DATA FOR REVIEW START

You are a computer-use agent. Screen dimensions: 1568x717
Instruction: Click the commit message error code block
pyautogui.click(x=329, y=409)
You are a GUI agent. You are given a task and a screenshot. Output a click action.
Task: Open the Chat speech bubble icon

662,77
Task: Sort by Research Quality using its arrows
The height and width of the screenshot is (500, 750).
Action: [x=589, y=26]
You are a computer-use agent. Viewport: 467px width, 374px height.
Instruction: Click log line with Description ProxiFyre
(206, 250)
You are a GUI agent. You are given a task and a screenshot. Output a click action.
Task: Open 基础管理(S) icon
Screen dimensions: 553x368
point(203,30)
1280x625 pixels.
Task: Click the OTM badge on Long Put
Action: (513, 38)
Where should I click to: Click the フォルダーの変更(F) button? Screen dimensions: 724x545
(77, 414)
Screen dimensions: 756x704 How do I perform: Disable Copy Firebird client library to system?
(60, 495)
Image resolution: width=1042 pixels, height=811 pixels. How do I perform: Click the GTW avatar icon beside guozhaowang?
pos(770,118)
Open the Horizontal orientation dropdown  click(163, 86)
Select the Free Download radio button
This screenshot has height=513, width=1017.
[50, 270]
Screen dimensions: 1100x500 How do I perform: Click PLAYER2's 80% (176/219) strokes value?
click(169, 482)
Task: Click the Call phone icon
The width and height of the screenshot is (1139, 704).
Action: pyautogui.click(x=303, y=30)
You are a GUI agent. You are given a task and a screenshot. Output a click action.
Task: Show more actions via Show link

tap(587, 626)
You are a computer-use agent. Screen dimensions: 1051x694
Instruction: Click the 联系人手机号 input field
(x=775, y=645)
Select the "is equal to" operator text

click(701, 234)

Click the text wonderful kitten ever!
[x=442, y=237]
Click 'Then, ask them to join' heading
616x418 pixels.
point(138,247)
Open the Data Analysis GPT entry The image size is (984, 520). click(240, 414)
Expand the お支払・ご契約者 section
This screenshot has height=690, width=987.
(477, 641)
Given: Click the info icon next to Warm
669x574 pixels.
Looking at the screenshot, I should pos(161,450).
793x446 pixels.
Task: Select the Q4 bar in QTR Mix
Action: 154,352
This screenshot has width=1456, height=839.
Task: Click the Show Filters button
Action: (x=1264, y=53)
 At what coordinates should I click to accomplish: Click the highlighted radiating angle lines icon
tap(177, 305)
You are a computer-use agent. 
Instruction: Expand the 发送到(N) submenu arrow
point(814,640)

DATA FOR REVIEW END

§ ASSIGNMENT: Once the line containing "Given: Click the info icon next to Warm" is found, print it and every line after it through the end of the listing, exactly and alone.

§ OUTPUT OF THE TASK:
Given: Click the info icon next to Warm
669x574 pixels.
Looking at the screenshot, I should pos(161,450).
793x446 pixels.
Task: Select the Q4 bar in QTR Mix
Action: 154,352
This screenshot has width=1456, height=839.
Task: Click the Show Filters button
Action: (x=1264, y=53)
 At what coordinates should I click to accomplish: Click the highlighted radiating angle lines icon
tap(177, 305)
You are a computer-use agent. 
Instruction: Expand the 发送到(N) submenu arrow
point(814,640)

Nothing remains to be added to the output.